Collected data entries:
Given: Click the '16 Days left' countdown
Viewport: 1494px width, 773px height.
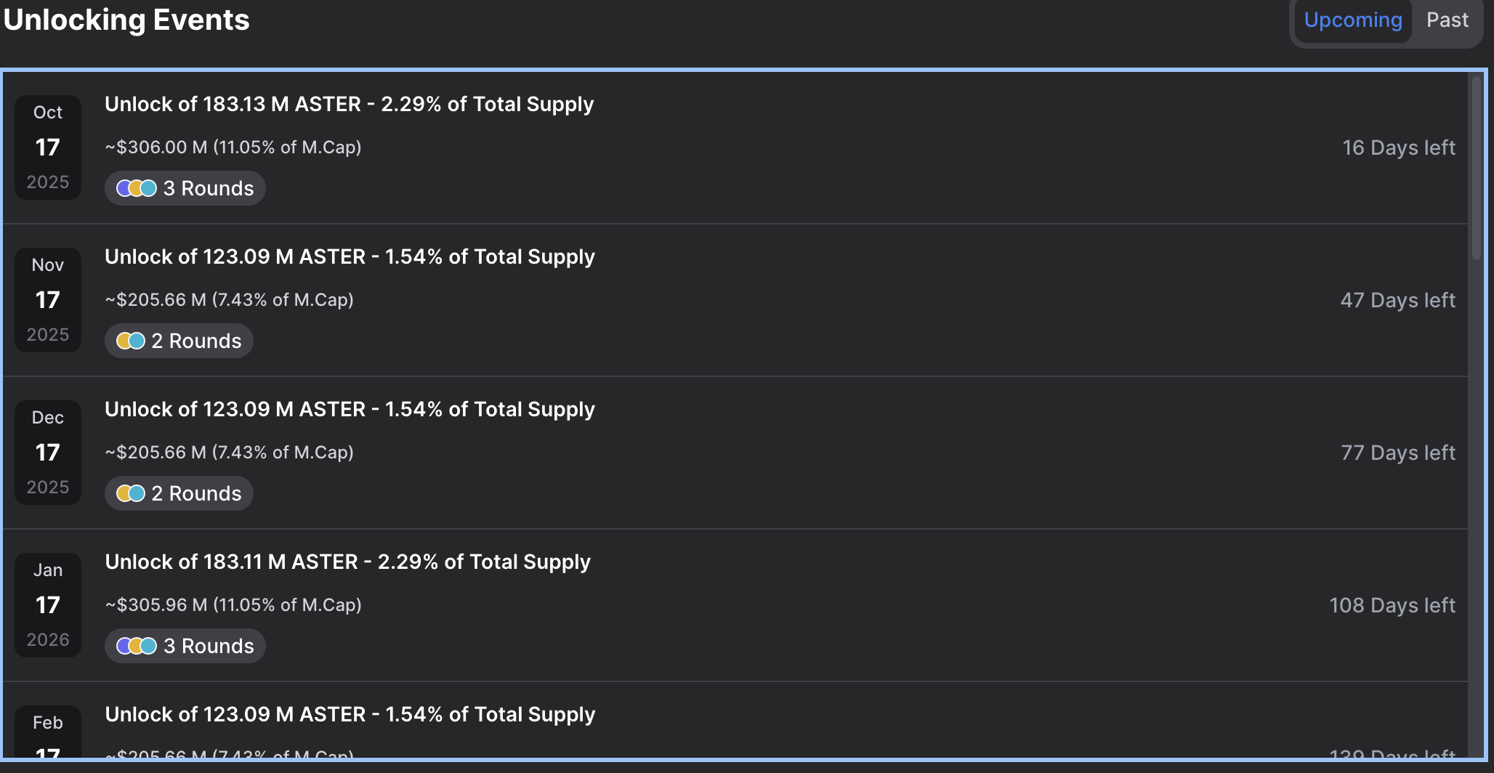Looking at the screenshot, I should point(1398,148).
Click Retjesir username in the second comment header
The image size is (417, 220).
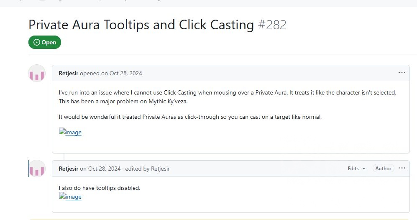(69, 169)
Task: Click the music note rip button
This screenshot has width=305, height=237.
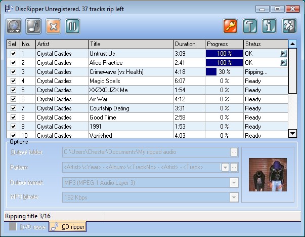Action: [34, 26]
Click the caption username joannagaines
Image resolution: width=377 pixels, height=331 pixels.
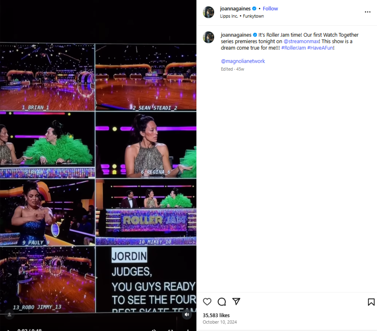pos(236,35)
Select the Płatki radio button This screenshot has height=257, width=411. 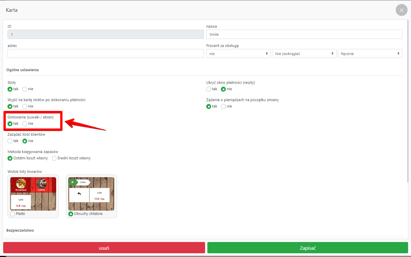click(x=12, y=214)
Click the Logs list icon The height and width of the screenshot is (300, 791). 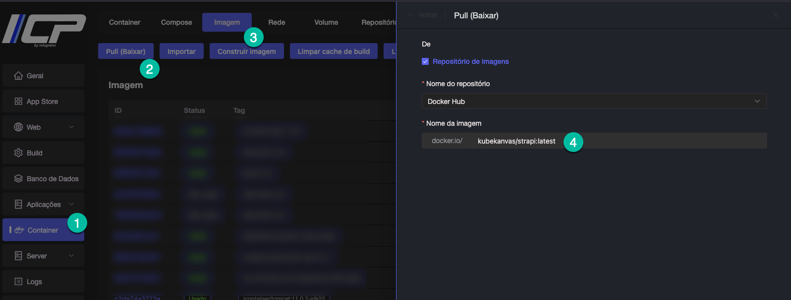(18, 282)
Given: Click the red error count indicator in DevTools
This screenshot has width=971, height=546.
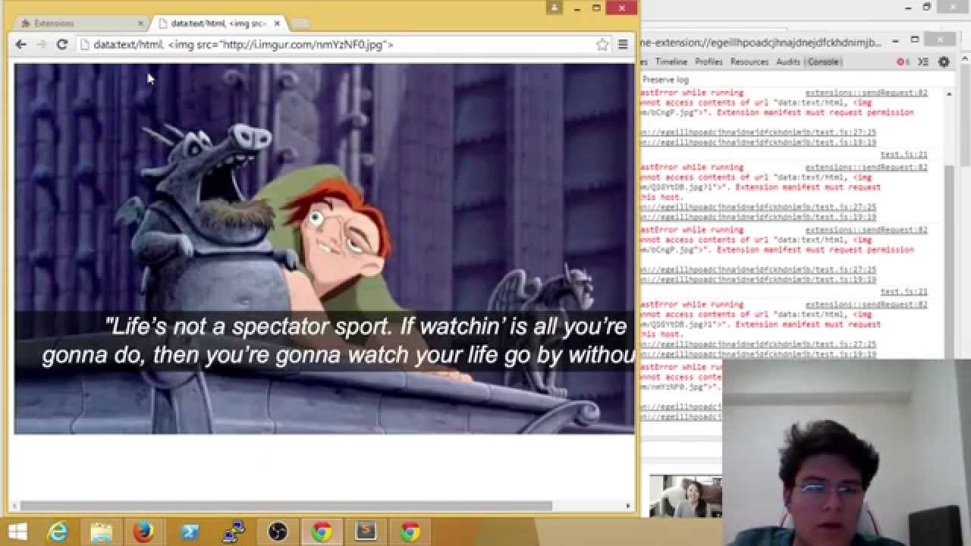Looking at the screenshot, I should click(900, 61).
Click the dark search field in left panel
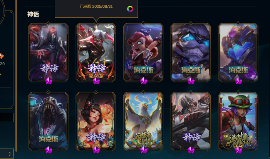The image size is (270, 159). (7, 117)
...
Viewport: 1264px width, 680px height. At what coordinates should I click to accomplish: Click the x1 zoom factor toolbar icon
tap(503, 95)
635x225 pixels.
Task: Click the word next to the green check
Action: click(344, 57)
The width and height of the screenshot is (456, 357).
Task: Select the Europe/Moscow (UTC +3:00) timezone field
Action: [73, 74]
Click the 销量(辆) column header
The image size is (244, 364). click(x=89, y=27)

== What is required ==
Only a number is wanted here: how many lines of the records above hold the word "username".

== Response to the task ==
2